Impact of CYP2A6 gene polymorphism on the pharmacokinetics of dexmedetomidine for premedication.

BACKGROUND: Dexmedetomidine is a widely used sedative in clinic, which is mainly metabolized by cytochrome P450 2A6 (CYP2A6). Dexmedetomidine was rarely reported for off-label usage of premedication, but lacking relevant pharmacokinetic investigations. Therefore, our study determined the dexmedetomidine pharmacokinetics of CYP2A6*4 allele in Chinese patients pretreated with dexmedetomidine whose mutation frequency of CYP2A6*4 are high, in order to provide clinical references.

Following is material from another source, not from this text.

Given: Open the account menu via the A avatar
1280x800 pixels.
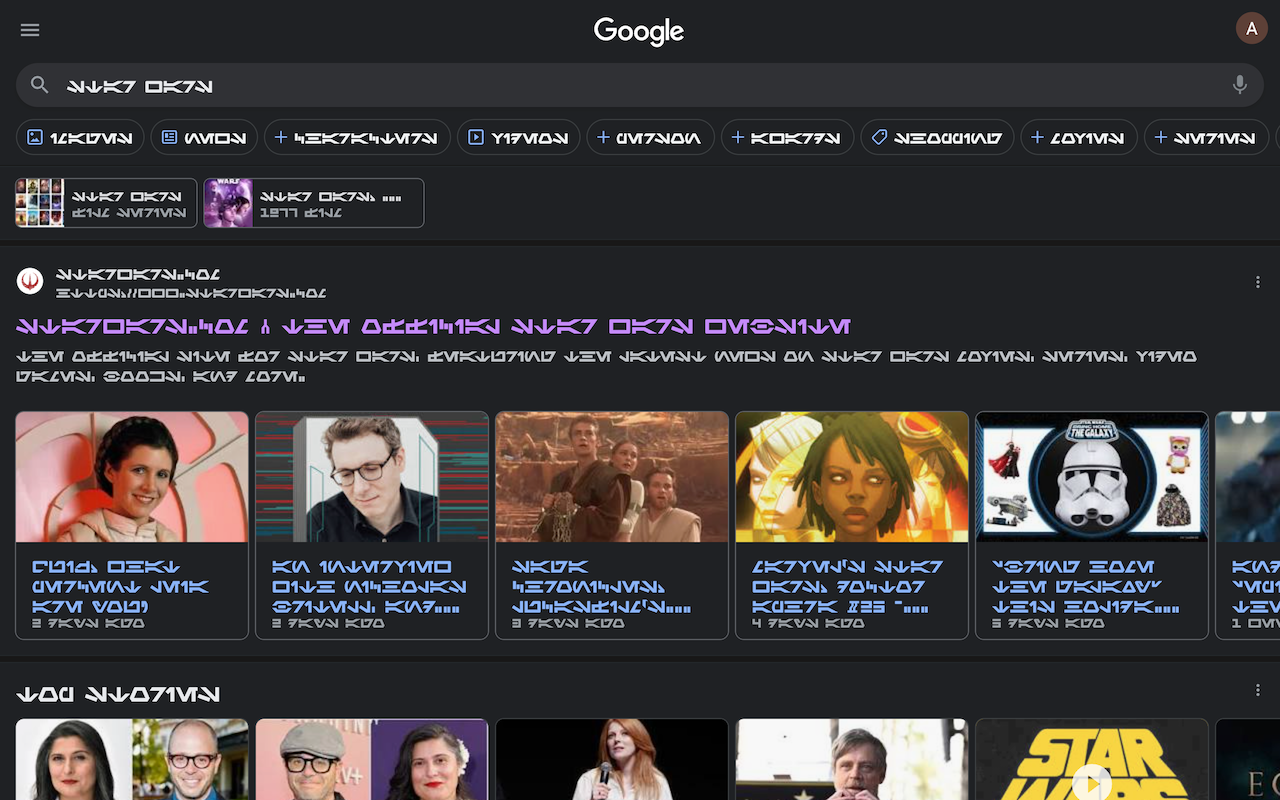Looking at the screenshot, I should pos(1251,28).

METHODS: Thirty-one elective surgery patients received premedication with 0.5 μg/kg dexmedetomidine via intravenous pump. Their plasma concentrations at multiple time-points and polymorphism of CYP2A6*4 were determined and statistically analyzed.

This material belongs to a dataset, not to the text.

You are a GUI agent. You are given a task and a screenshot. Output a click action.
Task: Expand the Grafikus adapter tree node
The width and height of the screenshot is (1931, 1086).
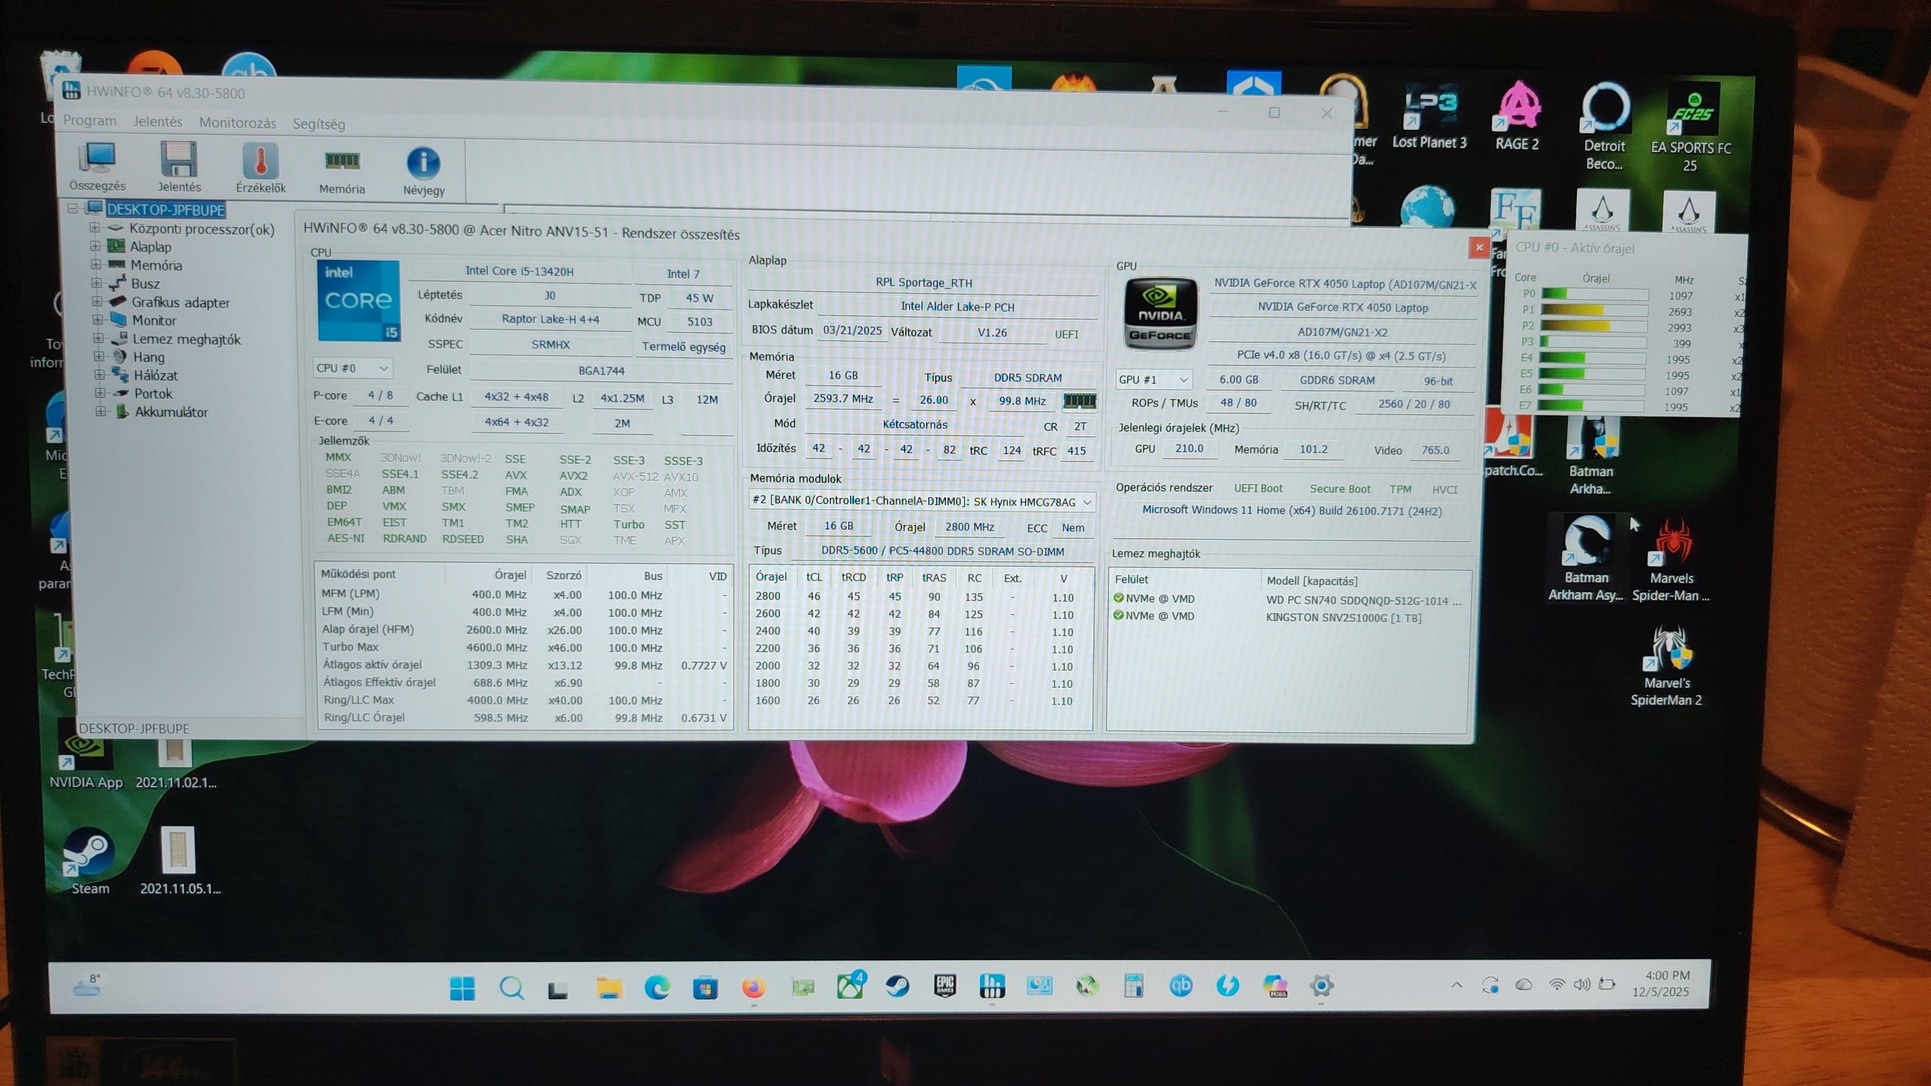[x=97, y=301]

RESULTS: 9 patients were *1/*4 or *4/*4, and 22 patients were *1/*1. The main pharmacokinetic parameters were area under curve (AUC) 1396.19 ± 332.47h· ng· l-1 , peak blood concentration (Cmax ) 495.50 ± 104.90ng· l-1 , distribution volume (V) 0.68 ± 0.20 L/kg, clearance (CL) 0.38 ± 0.11 L/h/kg, distribution half-life (t1/2α ) 0.05 ± 0.01h, elimination half-life (t1/2β ) 2.53 ± 0.04h. No significant pharmacokinetic differences were found among CYP2A6*1/*1, *1/*4, and *4/*4 patients.

CONCLUSIONS: In Chinese patients pretreated with dexmedetomidine, T1/2β was consistent with that published, but T1/2α , V and Cl were lower. It was unnecessary to consider the mutation when developing the precision regimen of dexmedetomidine.